LAWS(PVC)-1931-12-58

MEENAKSHI SUNDARAM CHETTY Vs. RANGA AYYANGAR

Decided On December 02, 1931
MEENAKSHI SUNDARAM CHETTY Appellant
V/S
RANGA AYYANGAR Respondents

JUDGEMENT

(1.) The appellant, in this second appeal, is defendant 1. The plaintiff, as assignee for collection, sued the appellant and his mother, defendant 2, on a promissory note executed by the latter as his guardian for a sum of Rs. 1,500. The District Munsif found that the note was not genuine. On appeal the Subordinate Judge decreed the suit, holding not only that the note was genuine but also that the consideration for it was advanced for purposes binding on defendant 1's estate. His findings, so far as they are findings of fact, we must accept. It is now argued, on the footing of these findings, that defendant 2 had no power to impose a personal liability on her minor son. The question at issue seems to us to be concluded by the opinion of the majority of the Full Bench in Ramajogayya v. Jagannadhan [1919] 42 Mad. 185 which was that a decree could be passed against a minor's estate on a contract entered into by his guardian in a case in which the estate would have been liable for the obligation incurred by the guardian under the personal law to which the minor was subject. They held, as a result, that a decree could be passed against the estate of a Hindu minor for a debt contracted by his guardian for the marriage of his sister. The Chief Justice, following the decision of the Judicial Committee in Waghela Rajsanji V/s. Masludin [1987] 11 Bom. 551 dissented, though he conceded that . that ruling would not affect the liability of the minor's estate Under Section 68, Contract Act, to persons who had supplied him, during minority, with necessaries suited to his condition in life. The effect of the decision of the majority has been succinctly stated by Curgenven, J., in Venkata Jagannatha V/s. Venkatakumara A.I.R. 1931 Mad. 140 in Zamindar of Polavaram V/s. Maharaja of Pittapuram as being that any liability to which the minor would be subject under the Hindu law is not the less a liability because it was incurred by his guardiau on his behalf.

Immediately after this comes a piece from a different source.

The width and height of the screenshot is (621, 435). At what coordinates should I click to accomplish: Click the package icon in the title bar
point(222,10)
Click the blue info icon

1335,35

(2.) In Ramakrishna Reddiar V/s. Kasivasi Chidambara Swamigal A.I.R. 1928 Mad. 407. Thiruven-katachariar, J., put the position in this way: The guardian may, without charging the estate, contract loans for necessary purposes which he could not otherwise meet, the term necessary purposes being understood as comprising all that is necessary to meet the wants of the minor and of other members of the family who have claims either against him personally or against his estate. The creditor in such cases cannot enforce the claim against the minor personally, but may enforce it against his properties.

(3.) That was what he understood to be the effect of the decision in Ramajogayya V/s. Jagannadhan [1919] 42 Mad. 185 and we think that he understood it correctly. The position, he thought, was this: If the creditor had sued the guardian alone on the personal covenant and recovered the loan from her, the latter had the right to be reimbursed from the estate and the creditor could therefore stand in her shoes and be allowed to enforce his claim direct against the estate itself.